Одно спасало: Николай Филиппович, как ему казалось, нашел верный тон в разговоре с Антониной Андреевной - это был, что ли, отечески-покровительственный тон, Николаю Филипповичу удавалось прятать свое отношение к Антонине Андреевне и вместе с тем был выход для его нежности.
Он видел, что ей горько живется, что она не защищена, и он постоянно жалел ее.
- Вы поработайте там до обеда и уже не приходите сюда, - говорил он мягко, стараясь, чтоб в голосе его не было напряженности. - Вот мой вам совет: погуляйте по губинскому парку, он ведь очень красив. Свежий воздух всем полезен. Вы, я надеюсь, не исключение.
И когда Антонина Андреевна, улыбнувшись, кивала головой, он понимал, что ей приятен этот отеческий тон, что она слаба и ей нравится, что пожилой начальник ненавязчиво опекает ее, да и потом он, надеяться следует, деликатен. Конечно, она замечала, что с ней он говорит мягче, чем с прочими подчиненными, конечно, замечала она, входя утром в комнату и здороваясь с Николаем Филипповичем, что он излишне рад ее приходу, что в лице его, в глазах главным образом, есть некое выражение, лишнее для просто начальника.
Но да ведь это же не вязкость, не двусмысленность, а это просто нежность, а она никого не может задеть, напротив того, она в силах отогреть любое сердце.
Однажды Антонина Андреевна спросила:
- Хирург Нечаев ваш родственник или однофамилец?
- Сын.
- Он оперировал мою мать.
- А вы его самого знаете?
- Восемь лет учились в соседних классах. Что у него нового?
- А сын у него. Мой внук, то есть. В мою честь и назван. - И Николай Филиппович принялся рассказывать про внука - и как он весело смеется во сне, и как любит хватать деда за нос, но это ему не всегда удается - нос у деда картошечкой, что и говорить, - и какие у внука нежнейшие прозрачные мозоли на губах.
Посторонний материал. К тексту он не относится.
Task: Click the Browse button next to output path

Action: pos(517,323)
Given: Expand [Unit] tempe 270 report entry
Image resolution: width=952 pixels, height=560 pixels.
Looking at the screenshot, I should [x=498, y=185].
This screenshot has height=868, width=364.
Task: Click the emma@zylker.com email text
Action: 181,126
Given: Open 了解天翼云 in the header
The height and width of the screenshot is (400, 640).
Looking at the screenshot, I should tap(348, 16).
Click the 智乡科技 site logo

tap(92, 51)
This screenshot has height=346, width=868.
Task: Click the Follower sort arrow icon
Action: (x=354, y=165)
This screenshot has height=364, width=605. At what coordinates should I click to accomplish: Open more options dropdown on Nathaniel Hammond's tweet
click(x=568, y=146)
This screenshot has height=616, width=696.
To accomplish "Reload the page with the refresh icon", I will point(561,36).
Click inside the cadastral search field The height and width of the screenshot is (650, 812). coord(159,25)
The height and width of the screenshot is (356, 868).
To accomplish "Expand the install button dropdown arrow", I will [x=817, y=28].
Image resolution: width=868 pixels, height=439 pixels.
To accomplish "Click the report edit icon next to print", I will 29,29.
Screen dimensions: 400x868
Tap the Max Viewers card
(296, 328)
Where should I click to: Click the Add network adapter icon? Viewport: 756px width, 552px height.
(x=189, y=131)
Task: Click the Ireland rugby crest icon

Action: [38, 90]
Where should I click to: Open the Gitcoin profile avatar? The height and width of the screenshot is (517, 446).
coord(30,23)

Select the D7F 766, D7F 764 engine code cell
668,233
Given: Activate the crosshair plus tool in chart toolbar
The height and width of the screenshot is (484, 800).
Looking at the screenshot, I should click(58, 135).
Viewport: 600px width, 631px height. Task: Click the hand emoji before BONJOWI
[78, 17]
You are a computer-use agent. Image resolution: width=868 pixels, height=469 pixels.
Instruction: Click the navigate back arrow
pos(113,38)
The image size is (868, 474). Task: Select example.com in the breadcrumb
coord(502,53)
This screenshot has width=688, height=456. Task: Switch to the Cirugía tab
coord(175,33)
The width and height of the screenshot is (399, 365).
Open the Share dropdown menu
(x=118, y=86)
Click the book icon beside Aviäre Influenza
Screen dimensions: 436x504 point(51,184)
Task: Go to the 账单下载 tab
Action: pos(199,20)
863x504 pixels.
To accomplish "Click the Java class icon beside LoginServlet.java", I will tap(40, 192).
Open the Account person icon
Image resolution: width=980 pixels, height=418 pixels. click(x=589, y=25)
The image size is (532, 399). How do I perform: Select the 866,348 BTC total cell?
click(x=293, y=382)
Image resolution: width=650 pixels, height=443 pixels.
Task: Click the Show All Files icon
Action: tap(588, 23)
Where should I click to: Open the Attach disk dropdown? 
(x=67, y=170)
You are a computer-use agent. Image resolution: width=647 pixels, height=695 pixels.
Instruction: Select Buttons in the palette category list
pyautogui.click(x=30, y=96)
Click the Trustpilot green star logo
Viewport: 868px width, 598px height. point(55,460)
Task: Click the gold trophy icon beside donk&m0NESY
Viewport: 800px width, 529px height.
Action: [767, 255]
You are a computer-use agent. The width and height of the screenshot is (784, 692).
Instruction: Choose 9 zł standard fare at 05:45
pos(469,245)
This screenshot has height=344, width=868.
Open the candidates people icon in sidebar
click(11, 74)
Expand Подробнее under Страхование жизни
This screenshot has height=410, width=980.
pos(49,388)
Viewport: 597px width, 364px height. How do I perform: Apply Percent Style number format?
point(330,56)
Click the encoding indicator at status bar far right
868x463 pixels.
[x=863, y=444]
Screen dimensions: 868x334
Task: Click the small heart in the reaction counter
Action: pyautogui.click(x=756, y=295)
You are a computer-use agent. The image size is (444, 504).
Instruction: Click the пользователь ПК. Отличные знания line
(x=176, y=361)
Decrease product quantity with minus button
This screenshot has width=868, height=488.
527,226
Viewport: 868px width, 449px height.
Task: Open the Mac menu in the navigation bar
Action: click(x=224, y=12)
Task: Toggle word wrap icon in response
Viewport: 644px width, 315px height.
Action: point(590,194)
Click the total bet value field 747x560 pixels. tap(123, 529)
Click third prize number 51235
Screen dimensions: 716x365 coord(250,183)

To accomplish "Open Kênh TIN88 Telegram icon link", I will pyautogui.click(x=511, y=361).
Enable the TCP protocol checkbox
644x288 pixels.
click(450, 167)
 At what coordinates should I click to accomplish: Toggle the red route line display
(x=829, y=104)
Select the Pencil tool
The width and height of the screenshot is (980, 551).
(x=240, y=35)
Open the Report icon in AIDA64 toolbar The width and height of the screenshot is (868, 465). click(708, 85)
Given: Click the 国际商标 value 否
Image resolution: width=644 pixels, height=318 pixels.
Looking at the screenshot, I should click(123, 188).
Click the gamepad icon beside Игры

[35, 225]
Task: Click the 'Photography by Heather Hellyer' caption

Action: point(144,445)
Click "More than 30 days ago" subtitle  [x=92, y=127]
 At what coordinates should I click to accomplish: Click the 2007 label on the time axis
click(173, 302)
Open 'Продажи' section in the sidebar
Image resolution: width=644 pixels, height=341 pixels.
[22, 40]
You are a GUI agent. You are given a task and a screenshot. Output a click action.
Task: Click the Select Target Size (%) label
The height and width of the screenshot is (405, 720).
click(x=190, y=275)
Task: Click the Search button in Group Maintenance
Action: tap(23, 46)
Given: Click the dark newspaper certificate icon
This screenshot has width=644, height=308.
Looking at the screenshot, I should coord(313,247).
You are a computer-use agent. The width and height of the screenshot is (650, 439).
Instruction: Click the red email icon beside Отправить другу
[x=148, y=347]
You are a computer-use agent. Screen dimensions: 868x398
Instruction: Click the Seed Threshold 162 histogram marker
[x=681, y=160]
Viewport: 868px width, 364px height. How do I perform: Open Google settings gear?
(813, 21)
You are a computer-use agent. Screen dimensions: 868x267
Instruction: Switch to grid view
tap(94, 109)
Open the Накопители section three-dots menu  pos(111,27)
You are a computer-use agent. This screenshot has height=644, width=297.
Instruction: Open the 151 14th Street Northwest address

Николай Филиппович ничего смешного не рассказывал, так, в своей обычной манере подтрунивал над собой, и неожиданно услышал смех Антонины Андреевны, то был нежнейший смех, легкий в беззаботности смех - а прежде она никогда не смеялась, и Николай Филиппович, счастливый оттого, что сумел развеселить Антонину Андреевну, потерял контроль над собой и посмотрел на Антонину Андреевну так, словно не было никого вокруг, словно и не нужно скрывать влюбленность, и вдруг она увидела его глаза - как он любовался ею, какая же нежность была в нем; да, она все поняла, и осекся смех, и неловкое молчание возникло, и уж до конца дня они друг с другом не разговаривали. Но напряженность была: он понимал, что Антонина Андреевна наверняка знает его тайну, она же понимала, что не может скрыть, что обожглась о его взгляд.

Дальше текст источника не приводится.